# EXCERPT TO READ
^^^^
AVT lab nominated for the Thuringian Innovation Award

AVT lab nominated for the Thuringian Innovation Award

With a new method for quality prediction of video streams, the AVT department was among the three nominated candidates for the Thuringian Innovation Award 2020 in the category "Digital & Media".

Presentation video for the nomination of the department: Youtube, Download

The awards were presented on November 25, 2020 in Weimar.The prize in the category "Digital & Media" was finally awarded to rooom AG Jena for "EXPO-X, the platform for virtual and hybrid events".

Website of the Innovation Award (with all nominees and award winners)

CO-HUMANICS project adopted

CO-HUMANICS project adopted

University press release: Mit Augmented Reality und Robotik soziale Kontakte älterer Menschen stärken (English translation below)

The Carl-Zeiss-Stiftung will support the CO-HUMANICS project ("Co-Presence of Humans and Interactive Companions for Seniors") of the TU Ilmenau within the call "Durchbrüche" over the next five years.

The following groups are involved in this project:

  • Audiovisuelle Technik (AVT), Prof. Raake, Fak. EI (Speaker)
^^^^
(Saved data entries)

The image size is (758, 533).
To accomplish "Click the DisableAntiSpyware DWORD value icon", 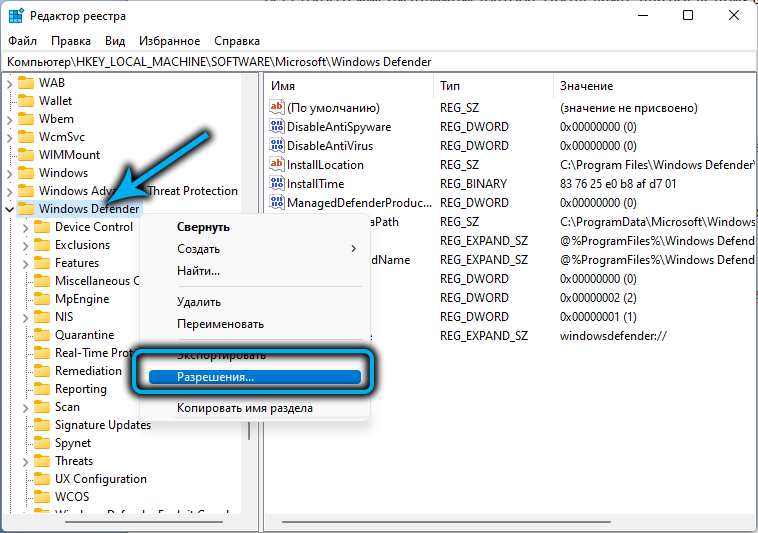I will [278, 127].
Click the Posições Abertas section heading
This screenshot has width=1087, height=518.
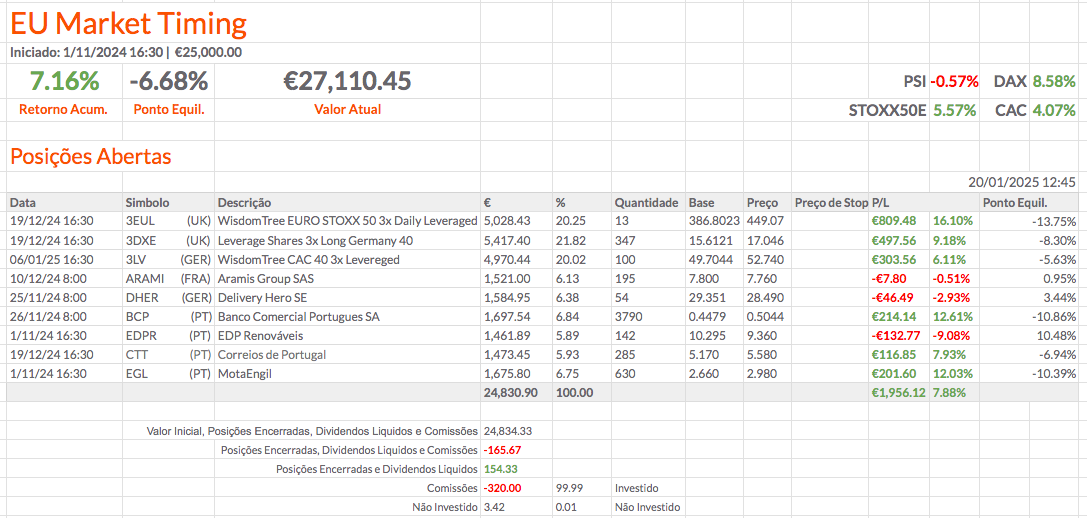tap(91, 157)
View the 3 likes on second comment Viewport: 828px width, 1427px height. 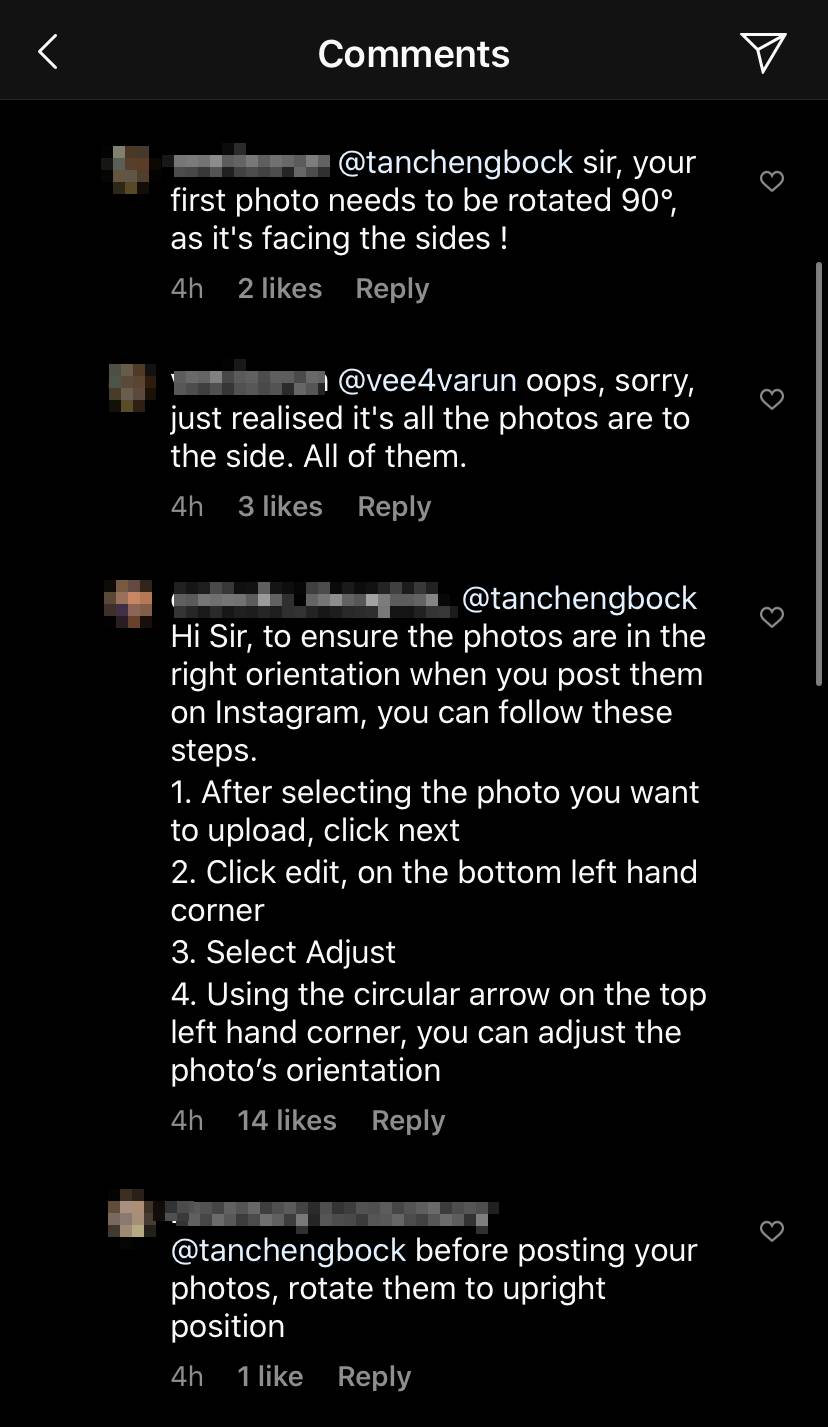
^^^^
# WHAT IS REQUIRED
According to the news excerpt, who received the Thuringian Innovation Award 2020 in the "Digital & Media" category? The rows have no connection to the news excerpt.

# THE COMPLETED TASK
rooom AG Jena, for "EXPO-X, the platform for virtual and hybrid events."